• Jonathan Sternfeld Harvey Mercheum
  • Jonathan Sternfeld Harvey Comics
  • Casper the Friendly Ghost Collectibles
  • Richie Rich Collectibles
  • Harvey Comics Collectibles
  • Richie Rich Vintage Vinyl Records
  • Vintage Richie Rich Collectibles
  • Jonathan Sternfeld Harvey Mercheum

Jonathan Sternfeld, Harvey Comics

Jonathan Sternfeld collects Harvey Comics merchandise. In this edition of Collector Spotlight, Jonathan explains how his fondness for Richie Rich comics led him to take a preservationist approach to collecting, and he shares the Holy Grail item that risked attracting the attention of law enforcement.

How do you describe your collection?

It’s an eclectic sampling of some of the merchandise that was made featuring Harvey Comics characters over the years.

I was primarily a Richie Rich fan and most of my collecting focuses around Richie in particular. It became more difficult to isolate him, as many of the products featured a lot of Harvey characters and I realized that there was nothing wrong with that so I expanded the collection. It is a slippery slope because Casper is very heavily merchandised — I can easily bankrupt myself just collecting Casper stuff and lose sight of Richie and the other characters.

Due to the nature of my website and my mission to try to keep people aware of Harvey Comics in general, I lean on someone I know who is a very serious Casper collector and I’ve been focusing on Richie and some of the other less popular or less remembered Harvey characters — Herman and Katnip, for example, Baby Huey and Little Audrey. Harvey Comics had quite a number of characters over the years and there was a little bit of merchandise produced for them so I’ve been trying to pick up some of that merchandise because, to my knowledge, no one else is collecting it.
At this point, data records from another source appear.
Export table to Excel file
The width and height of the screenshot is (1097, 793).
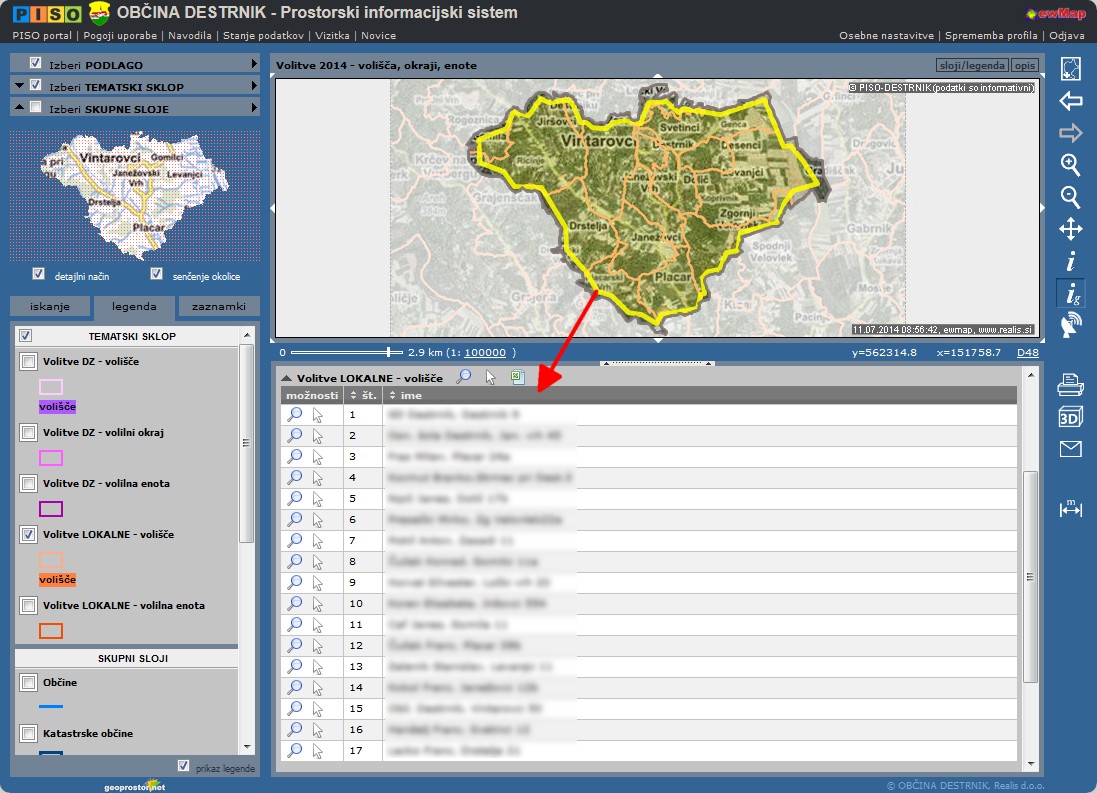pos(518,377)
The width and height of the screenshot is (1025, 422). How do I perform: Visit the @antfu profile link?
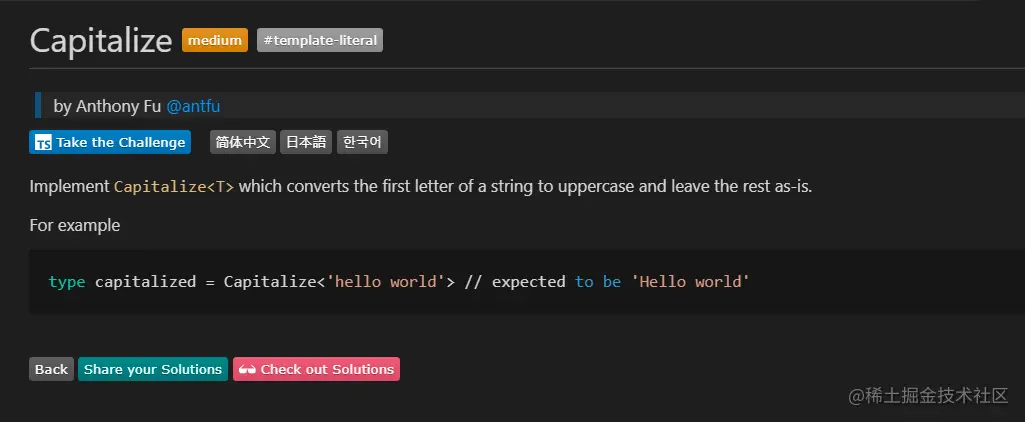click(200, 106)
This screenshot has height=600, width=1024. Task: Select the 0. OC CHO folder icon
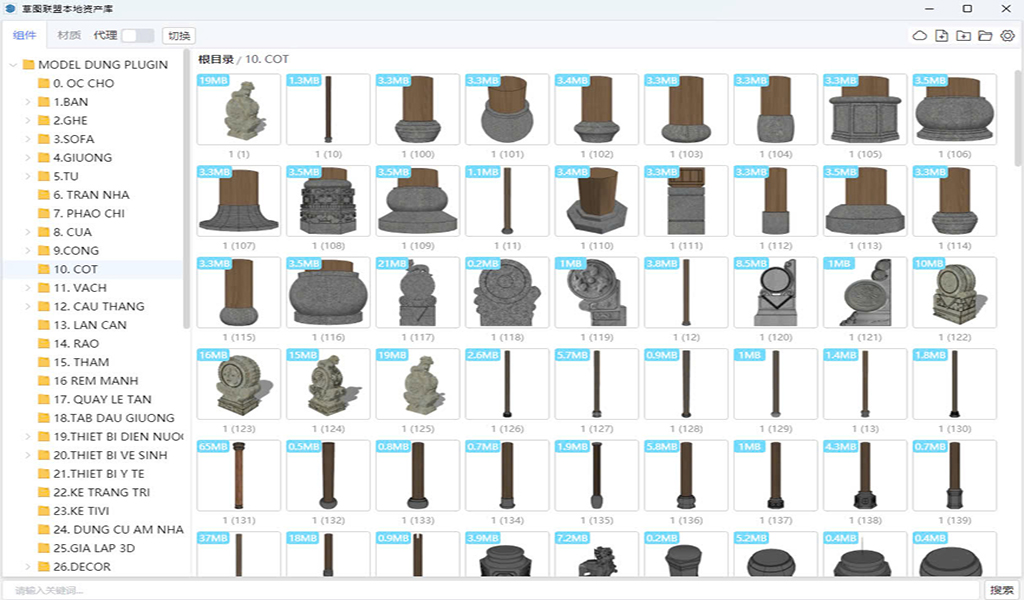[43, 84]
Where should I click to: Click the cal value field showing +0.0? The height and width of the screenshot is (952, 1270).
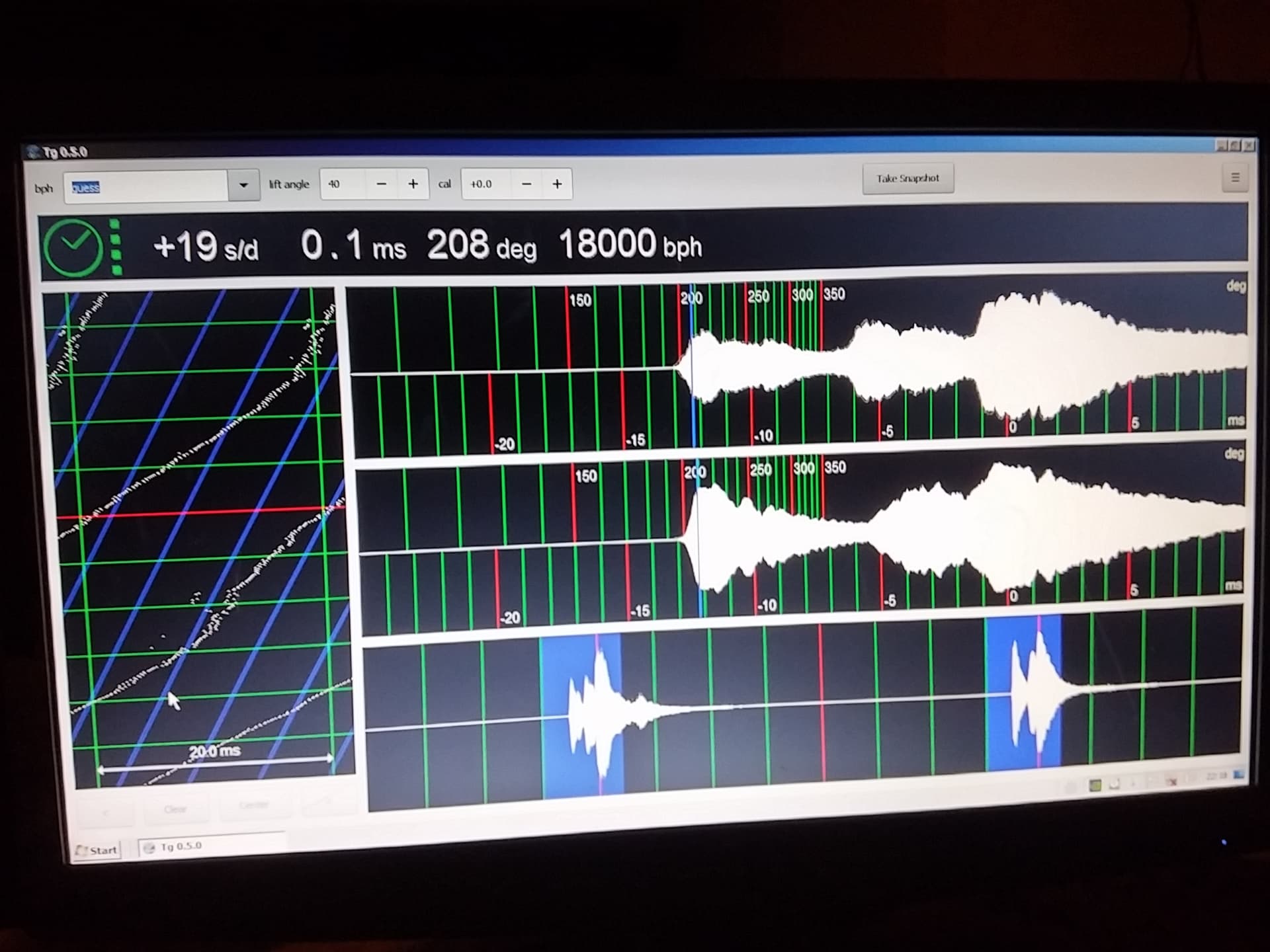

I have a very broad variety of objects in the collection. The very first item was a model car similar to Hot Wheels but made by a rack toy company called Larami. They made four different cars featuring Richie Rich. The cars were the first things that I bought and they started me on rack toys in general. I now have quite a few from Larami and JA-RU. Harvey also did business with LJN and Dimensions for Children, and other companies. I have quite a few puzzles, including some from Warren Paper Products; board games; dolls, including a prototype of a doll for which I already have the actual production doll; Halloween costumes — you name it.

I have about 500 objects and 2,000 comic books. There’s something in the collection for everyone.

When and why did you start your collection?

I started with the comic books when I was a child.

In 1978, I got my first Richie Rich comic. I was at summer camp — I found a comic and took it home, read it, and liked it. I had read other comics before but they never really caught or held my interest, but I really liked Richie. I started going to the local 7-Eleven to see what was on the spinner rack and collecting new issues. That was at about the time when Richie was reaching his peak of popularity so there were quite a few issues to buy. That led to going to comic book stores and looking for back issues. I got pretty much the entire run of what was produced for Richie Rich.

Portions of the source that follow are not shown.